▸ **Available records**
* * *

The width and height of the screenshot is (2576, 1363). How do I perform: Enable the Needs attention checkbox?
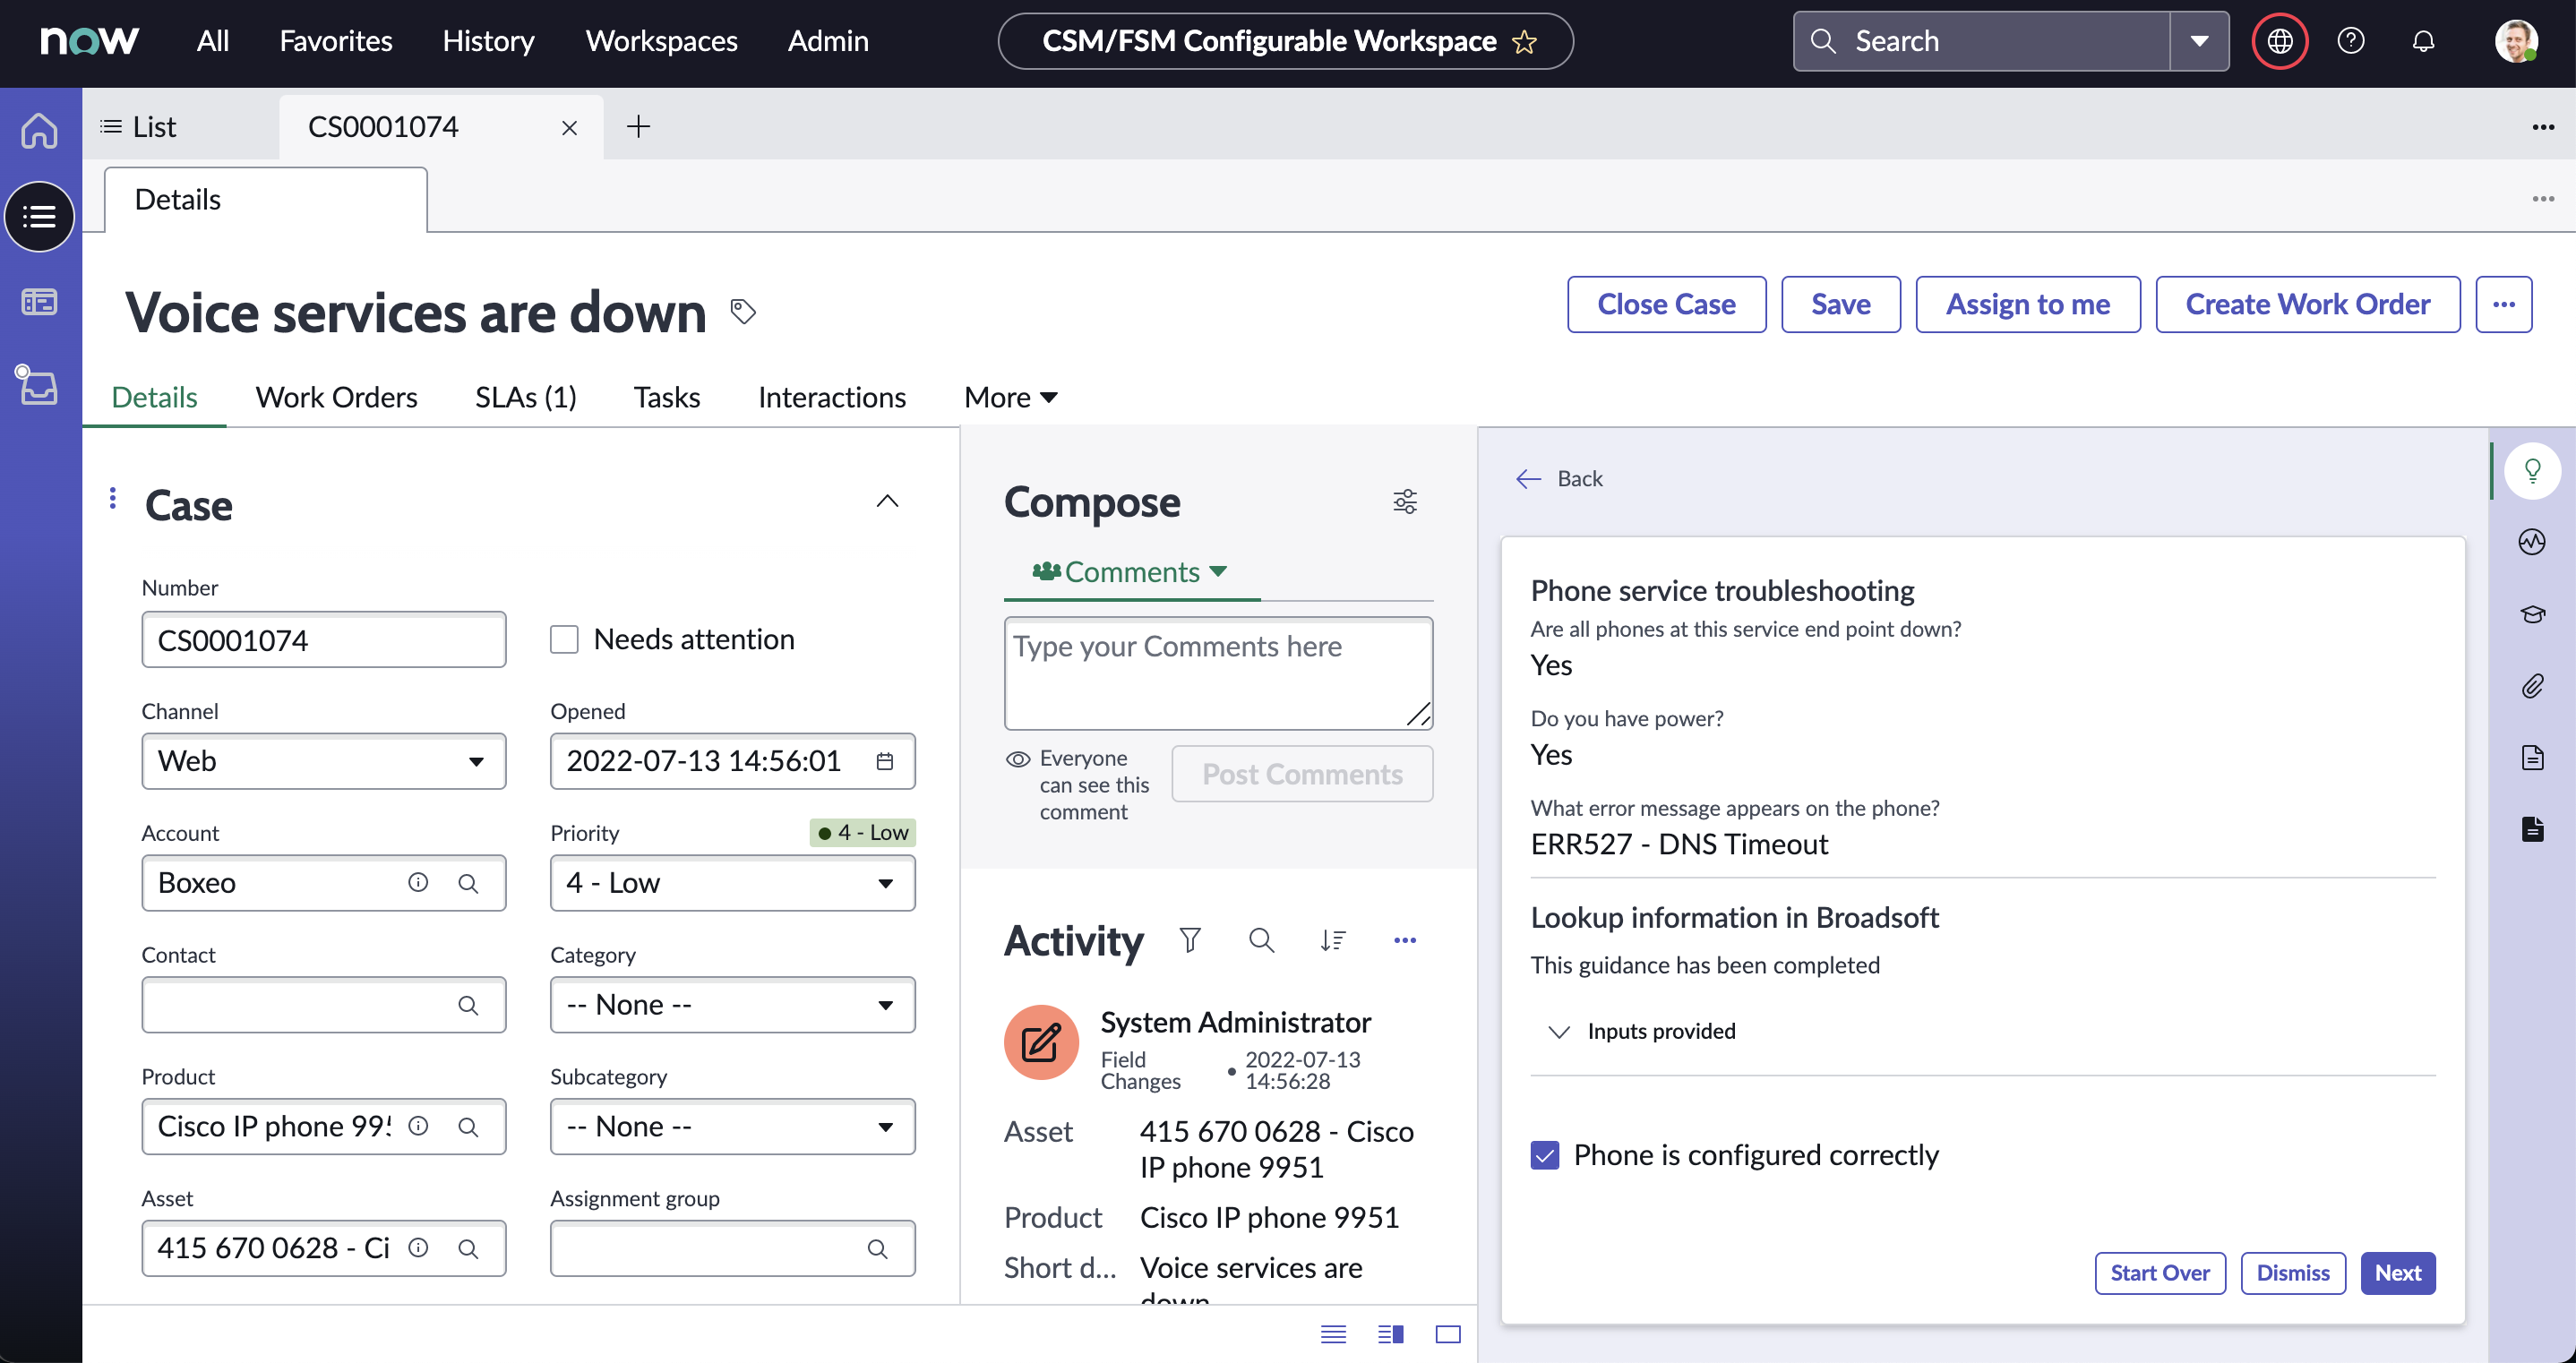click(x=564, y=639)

* * *

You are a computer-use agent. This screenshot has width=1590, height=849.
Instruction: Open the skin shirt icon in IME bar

* * *

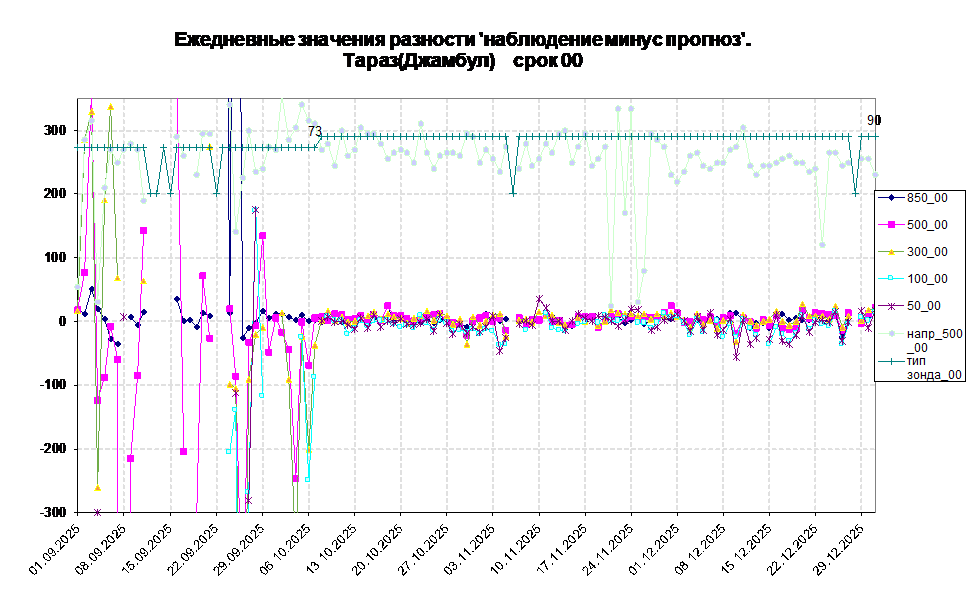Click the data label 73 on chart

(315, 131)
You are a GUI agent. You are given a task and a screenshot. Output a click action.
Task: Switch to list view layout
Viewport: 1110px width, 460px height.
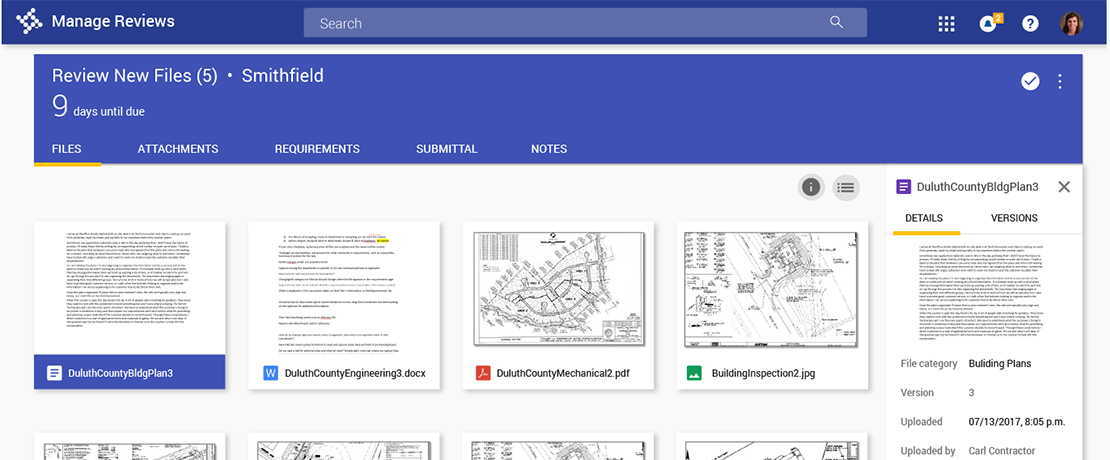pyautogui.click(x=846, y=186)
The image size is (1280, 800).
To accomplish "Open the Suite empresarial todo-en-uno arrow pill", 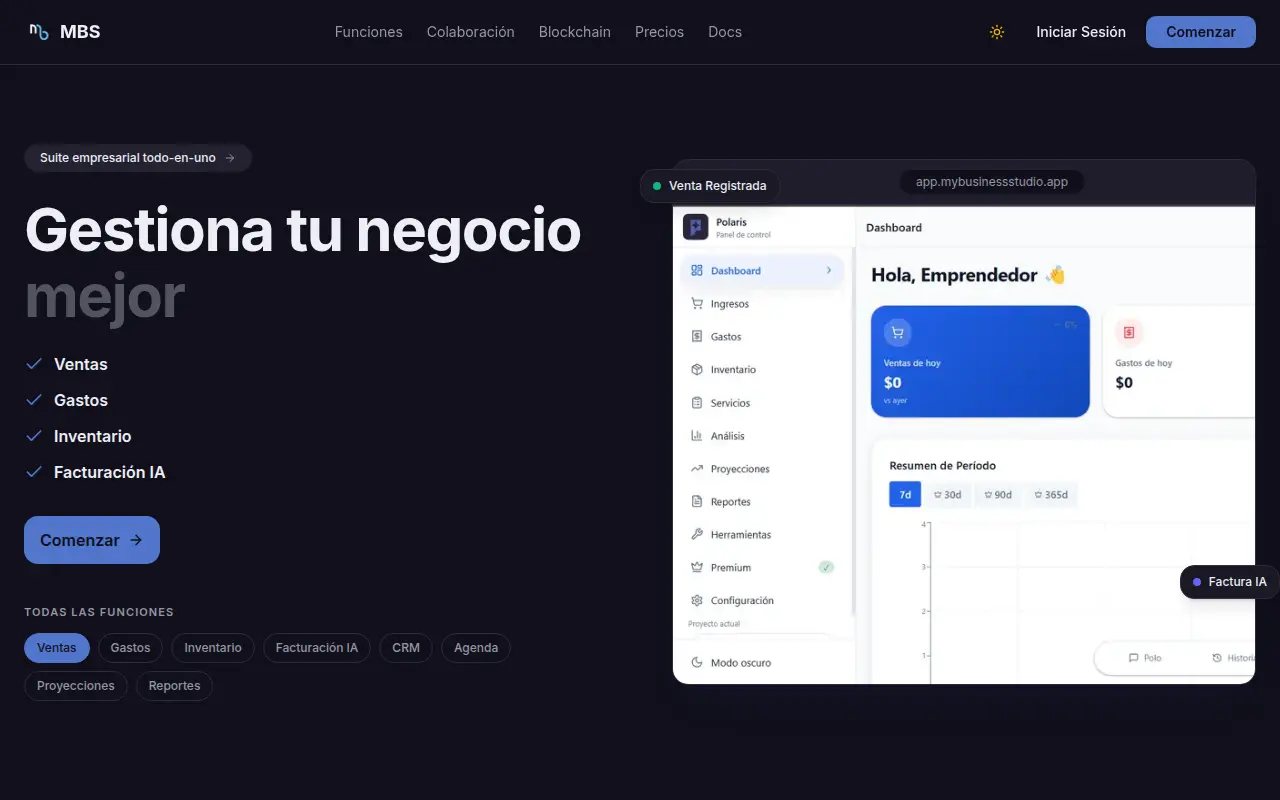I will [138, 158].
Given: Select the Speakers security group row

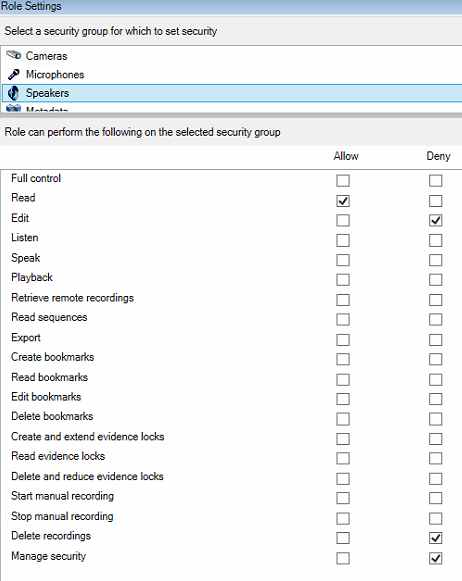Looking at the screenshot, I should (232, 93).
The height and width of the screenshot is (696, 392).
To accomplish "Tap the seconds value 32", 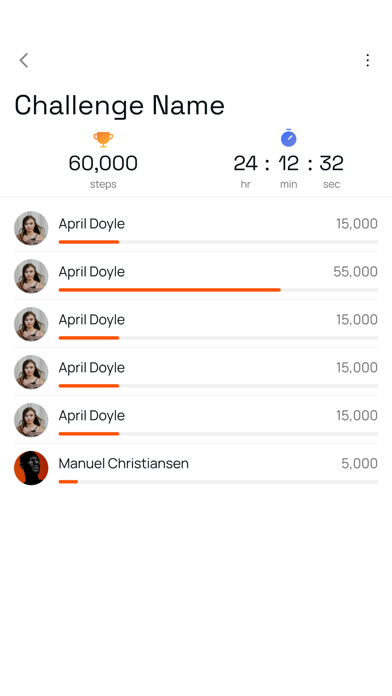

* * *

▸ **Instructions for the task**
Write out the data from the line with "The width and" up to and including the line with "click(x=564, y=639)", leaving the pictures out.

▸ **Result below**
The width and height of the screenshot is (2576, 1363). How do I perform: Enable the Needs attention checkbox?
click(x=564, y=639)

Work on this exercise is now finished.